Jalan berliku masih mengiringi nasib pekerja tani. Ditengah gembar – gembor pembanguan yang menyilaukan. Mereka tetap setia mengayuh cangkul, menebar benih dan merawat asa untuk menyambung hidup.
Datim (54), warga Desa Cidahu, Pagaden Barat, Kabupaten Subang, Jawa Barat sudah bertani sejak tahun 1970. Hampir separuh umurnya dipakai dalam peraduan sebagai petani. Suka dan duka tidak begitu dihiraukannya. Asalkan panen bagus dan tidak rugi, itu sudah mewakili segenap perasaannya.
“Saya memiliki lahan garapan sekitar 500 bata (7000 meter persegi). Tiap panen sekitar 3,5 ton gabah tergantung cuaca dan pasokan air. Nantinya hasil akan dibagi dua bersama pemilik lahan. Tetapi harga sering tidak tentu, jadi untuk penghasilan kadang tidak tentu,” kata Dia kepada Mongabay, Selasa (24/10/2017).
Ditempat lain, Sarif (52), petani di Gedebage, Kota Bandung mengaku pasrah bila suatu saat harus beralih profesi. Pasalnya, lahan yang digarapnya milik sebuah perusahaan. Dia hanya menggarap lahan seluas 400 meter persegi.

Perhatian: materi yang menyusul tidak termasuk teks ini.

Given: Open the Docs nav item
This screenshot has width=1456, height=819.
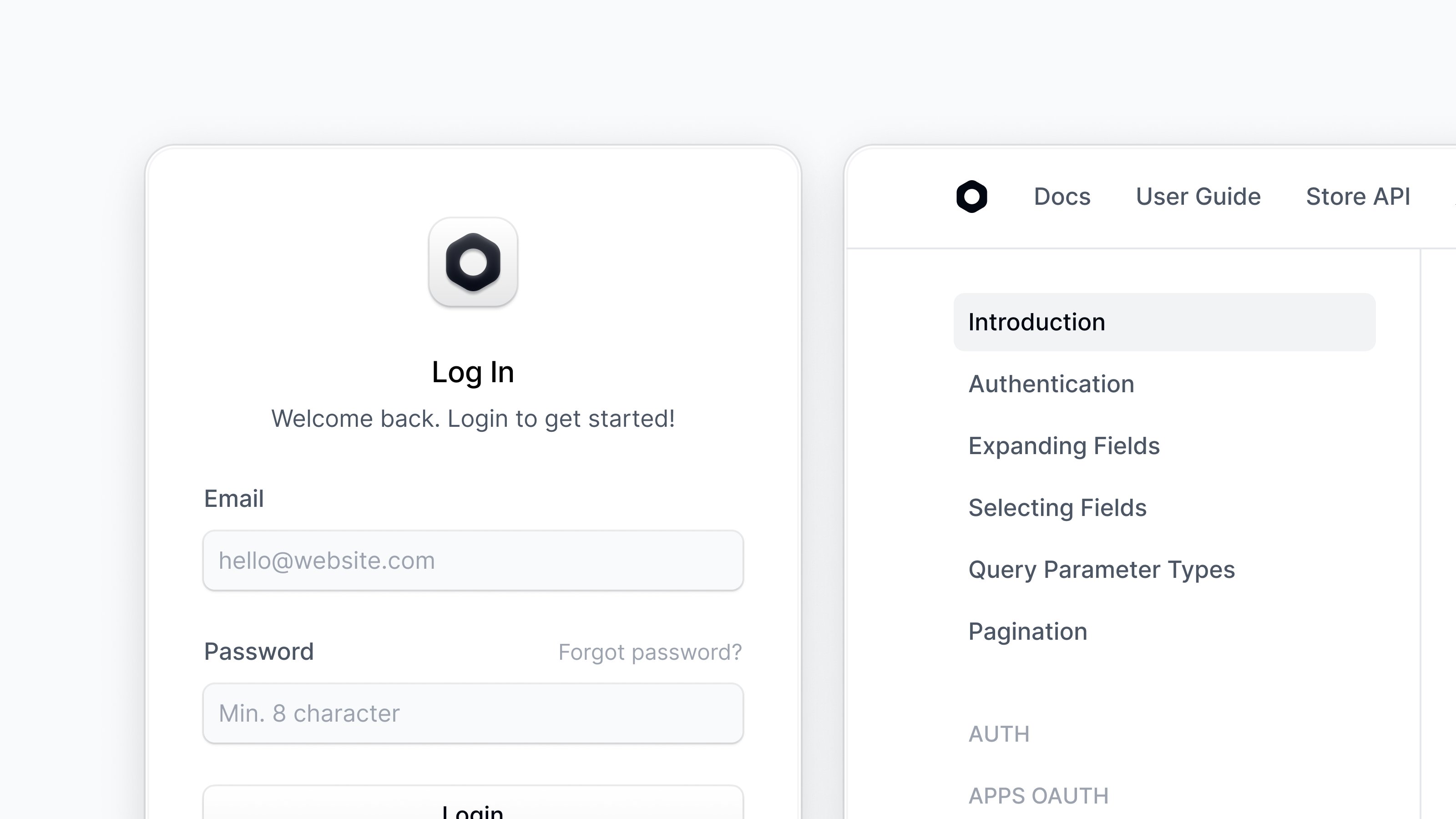Looking at the screenshot, I should (1062, 197).
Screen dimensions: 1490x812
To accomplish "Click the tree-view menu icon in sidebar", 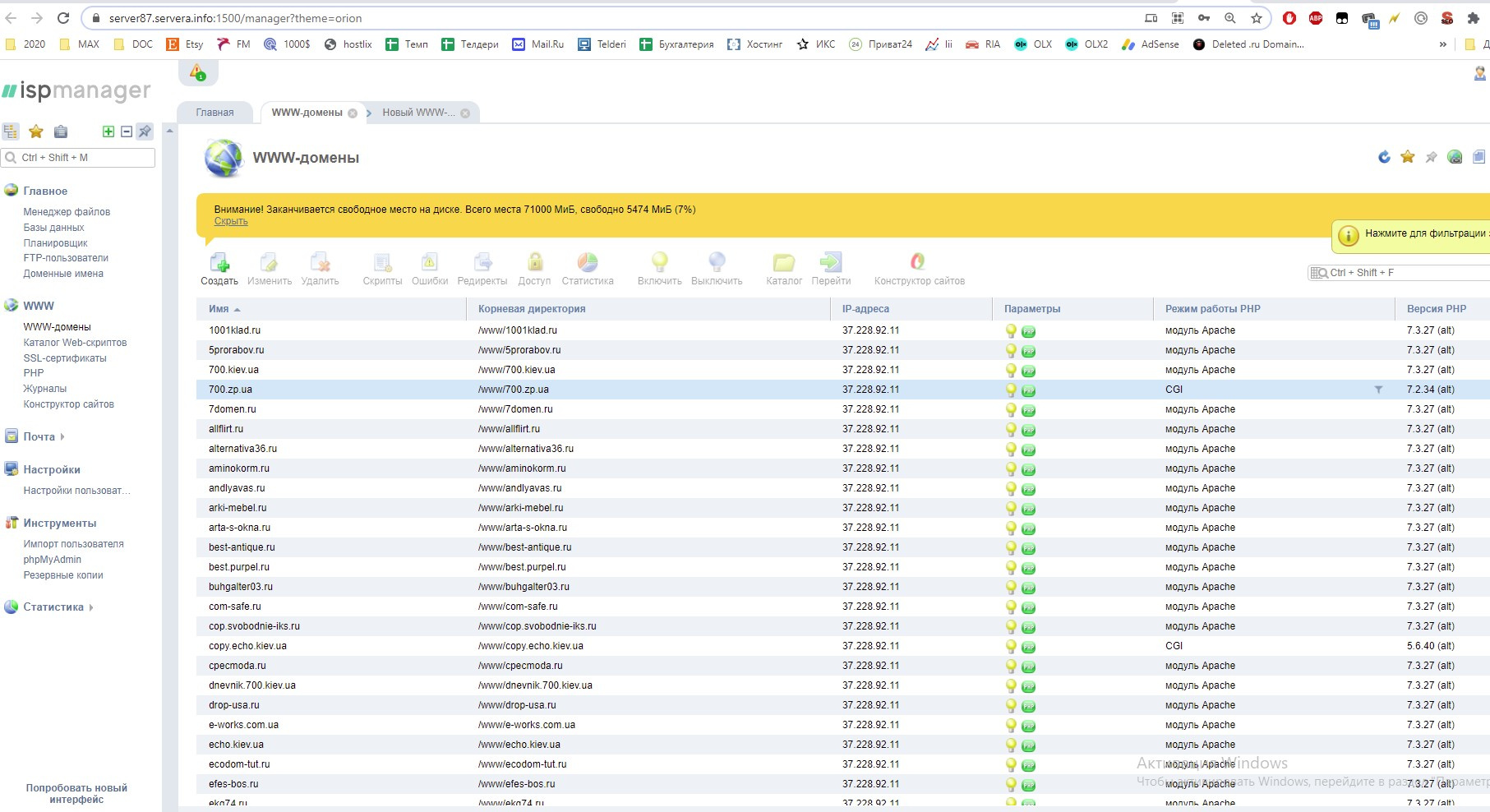I will [11, 131].
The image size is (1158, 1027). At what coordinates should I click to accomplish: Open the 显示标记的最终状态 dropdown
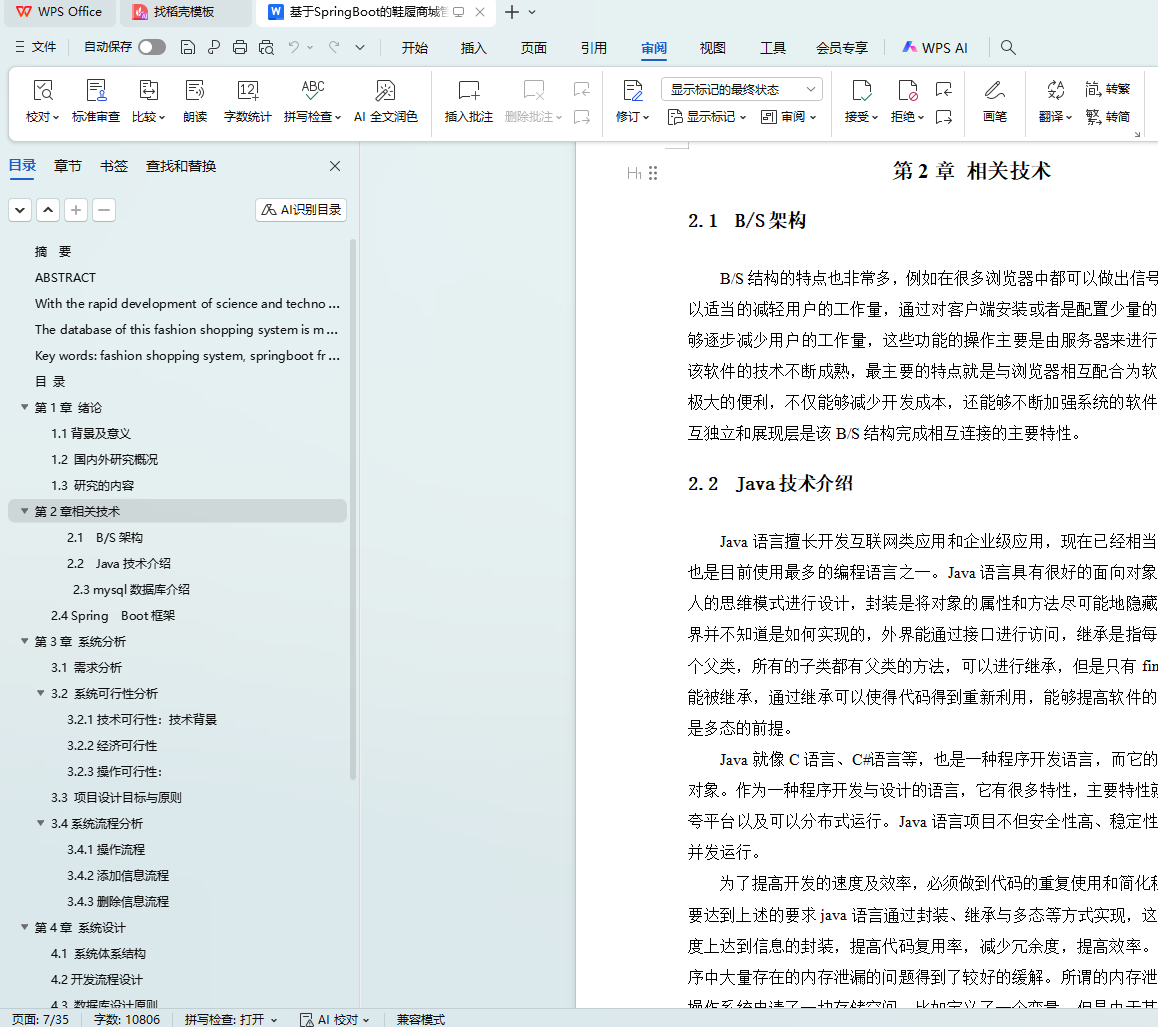coord(741,89)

“Saya menggarap lahan bersama istri lumayan ngurangin ongkos. Anak kami sudah tidak ingin jadi petani. Entahlah,” kata Sarif. Selagi masih ada lahan dirinya masih mau menggarap untuk mecukupi kebutuhan sehari – hari.

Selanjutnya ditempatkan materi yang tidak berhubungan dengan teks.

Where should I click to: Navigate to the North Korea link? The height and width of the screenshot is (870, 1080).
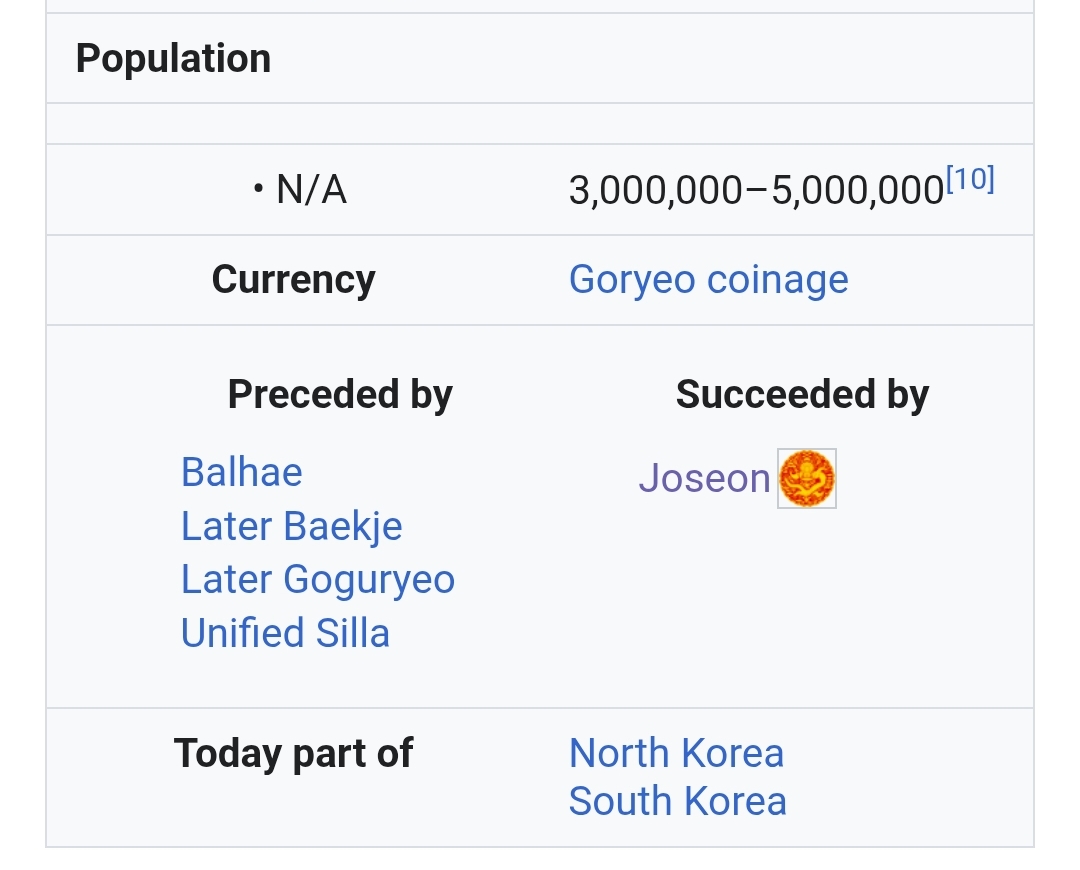[676, 753]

Data Kementerian Pertanian menunjukan produksi padi naik tiga tahun terakhir. Dari 70,8 jutan ton gabah kering giling (GKG) pada 2014, lalu 75,4 juta ton pada 2015, dan 79,1 juta ton di 2016.

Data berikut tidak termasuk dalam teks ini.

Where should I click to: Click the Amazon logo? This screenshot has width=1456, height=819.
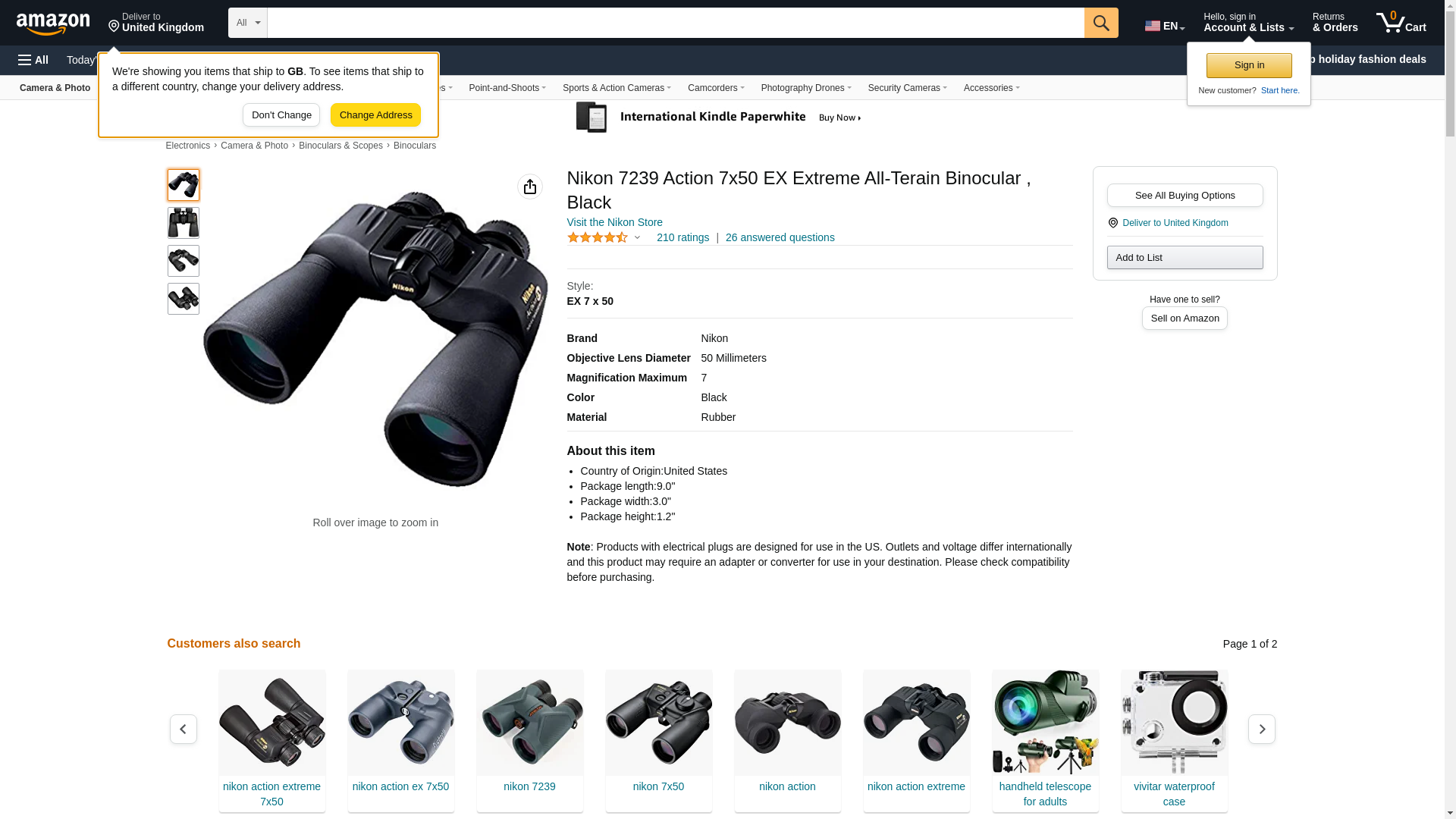coord(53,24)
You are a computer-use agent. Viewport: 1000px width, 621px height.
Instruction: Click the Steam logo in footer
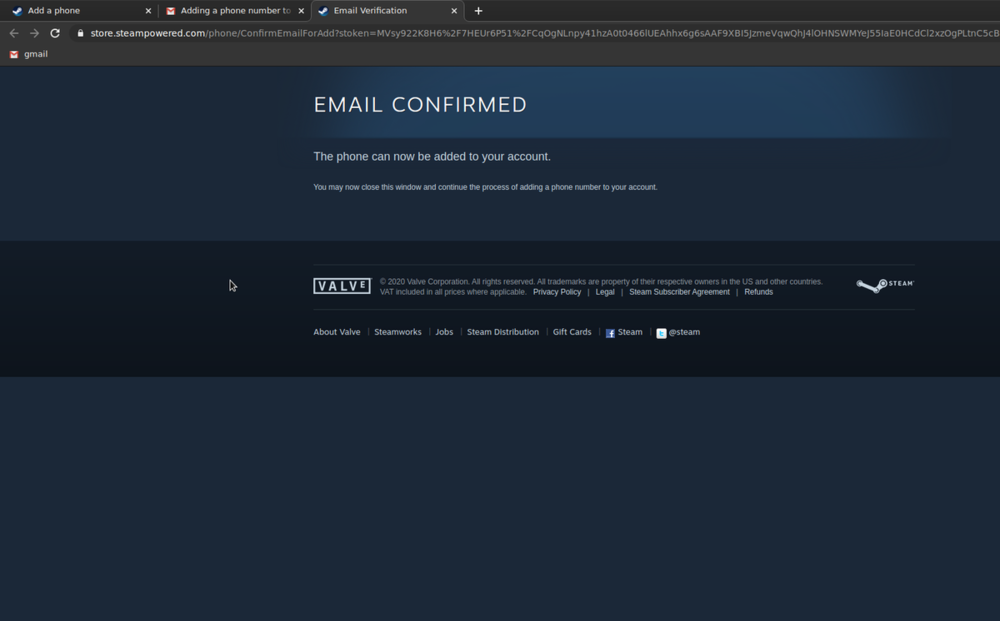pos(885,285)
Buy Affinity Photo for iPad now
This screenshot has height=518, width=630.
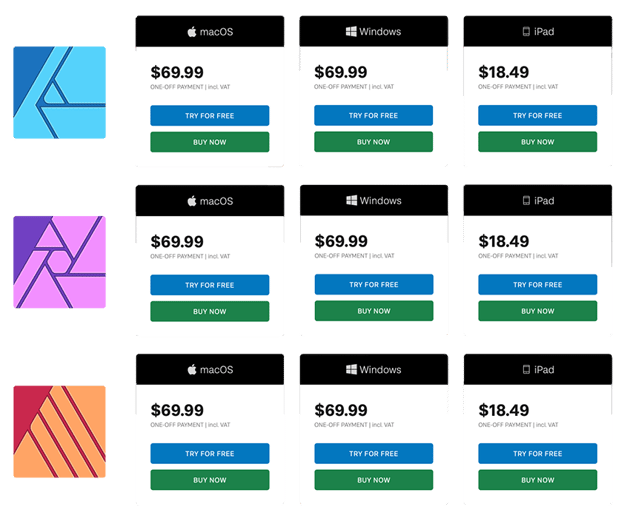point(538,311)
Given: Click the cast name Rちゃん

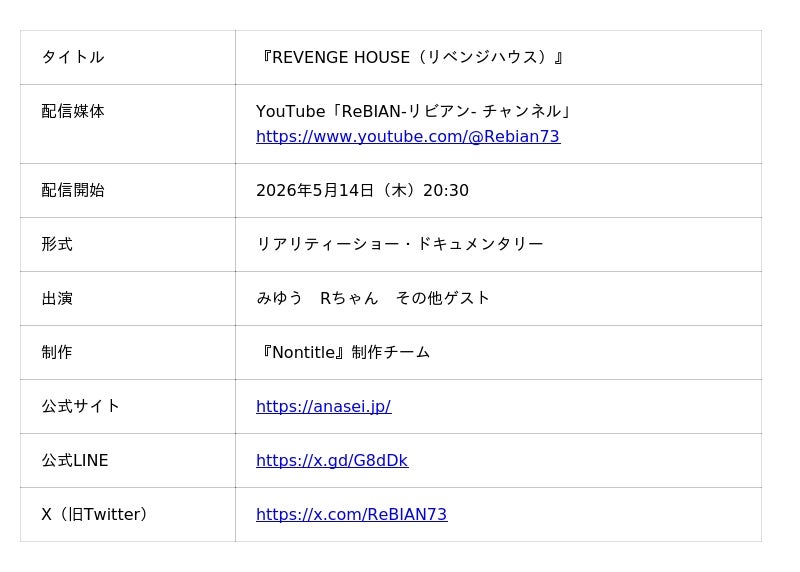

Dengan kebutuhan beras 31,9 juta ton tahun 2015, Indonesia surplus 11,3 juta ton karena produksi mencapai 44,7 juta ton per tahun.
Jika angka itu benar, semestinya melegakan. Apalagi, selama ini sebagian kebutuhan beras dipenuhi masih dari impor. Namun, selama 2012 – 2016, rata – rata keran impor beras untuk memenuhi kebutuhan pangan nasional masih mengalir, yaitu mencapai 1,03 juta ton.
Petani Dan Kehilangan Lahan
Guru Besar Fakultas Pertanian Institut Pertanian Bogor Dwi Andreas Santosa menilai, kondisi sektor pertanian kian terdegradasi. Hal yang mendasari adalah pekerjaan tani tidak lagi dirilik lantaran persoalan kesejahteraan. Hal itu juga memicu terjadinya penurunan jumlah rumah tangga tani.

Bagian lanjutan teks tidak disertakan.